● ACTIVITY
Excluding pictures, reproduce word for word the lines from the one containing "The width and" through the end of the material below.

= = = = =

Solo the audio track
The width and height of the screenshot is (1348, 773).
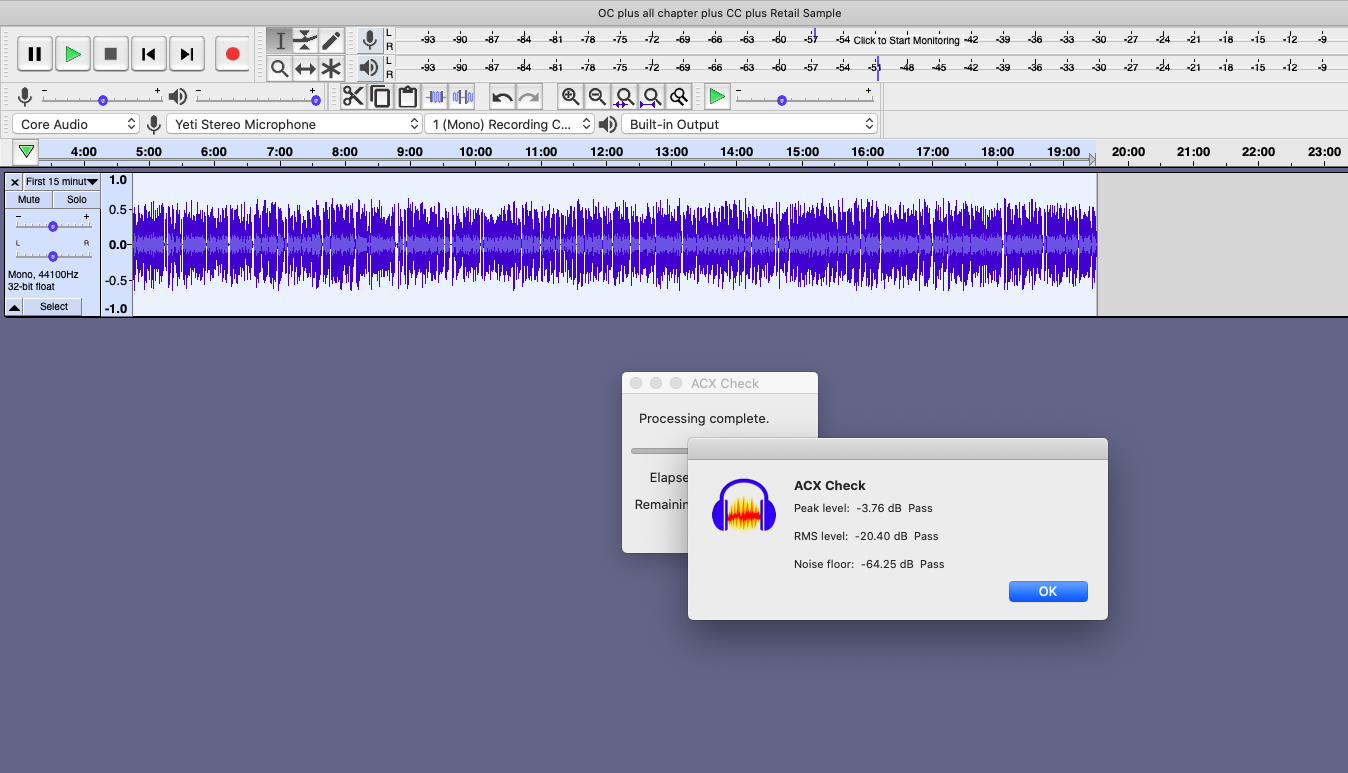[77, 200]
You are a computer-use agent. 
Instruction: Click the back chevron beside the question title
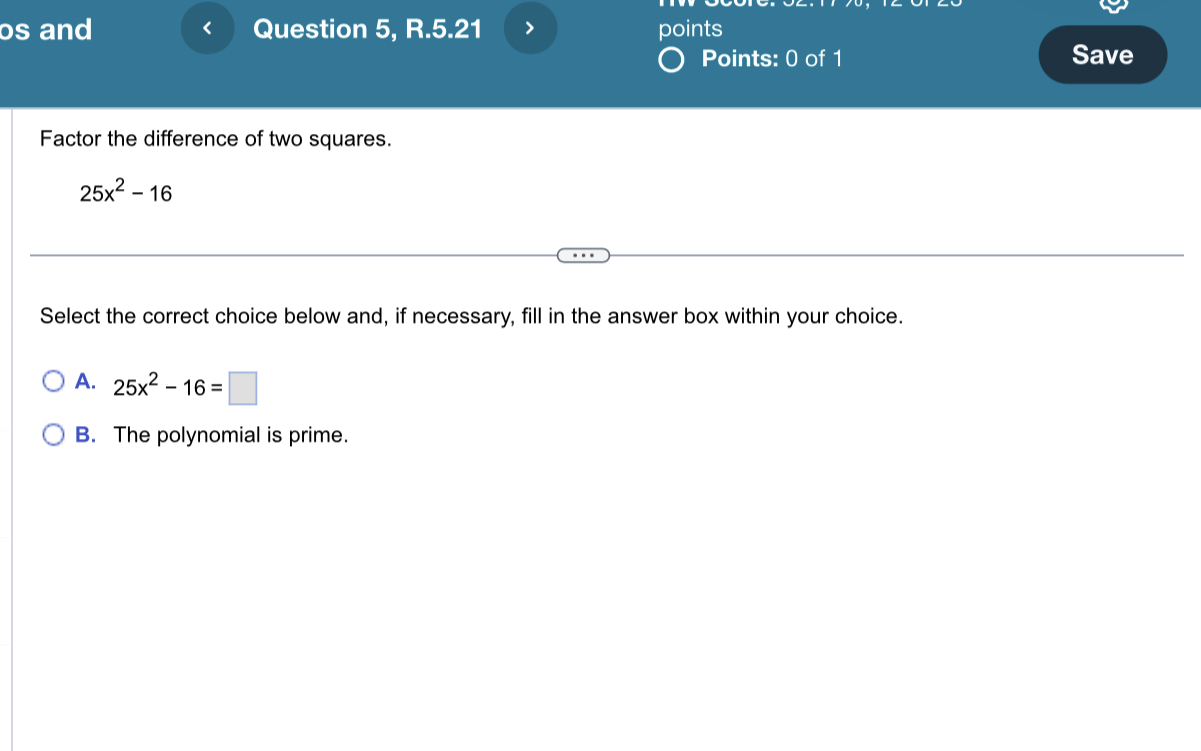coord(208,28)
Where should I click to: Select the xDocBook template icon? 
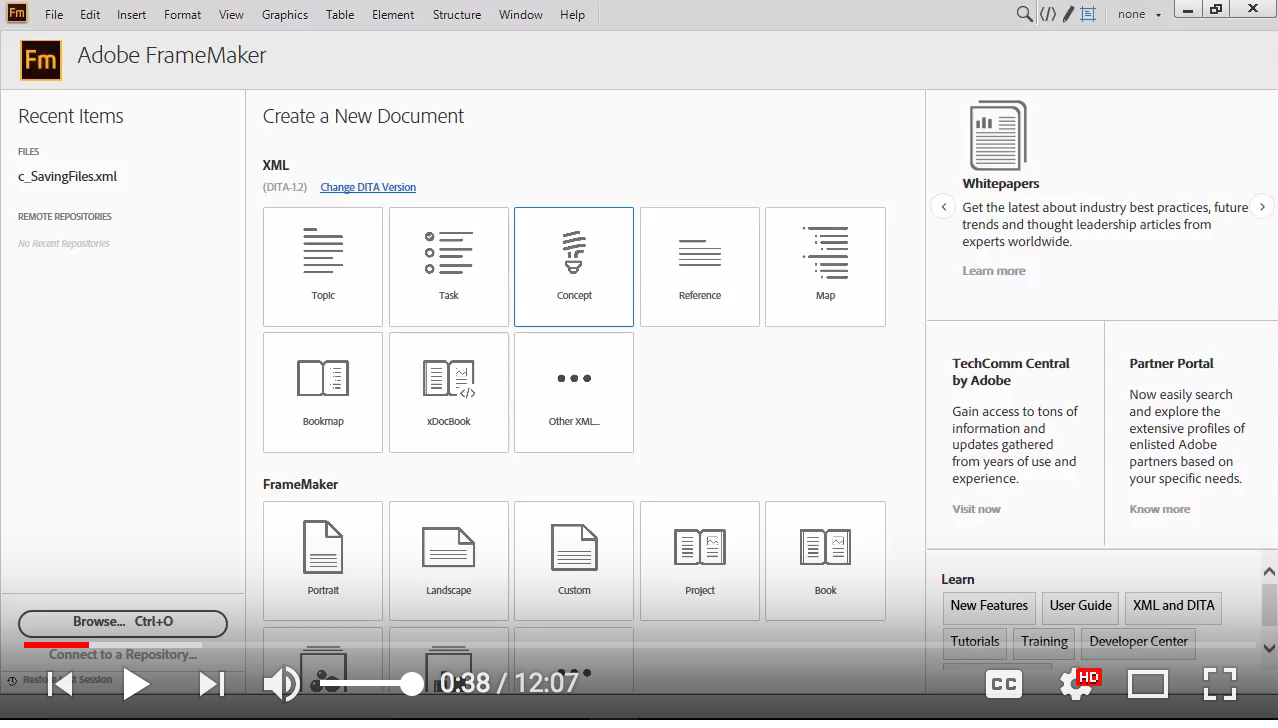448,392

= = = = =

● RESULT BELOW
The width and height of the screenshot is (1348, 773).
[77, 200]
You are a computer-use agent. 
Instruction: Click the back chevron beside the question title
coord(208,28)
Where should I click to: Select the xDocBook template icon? 
448,392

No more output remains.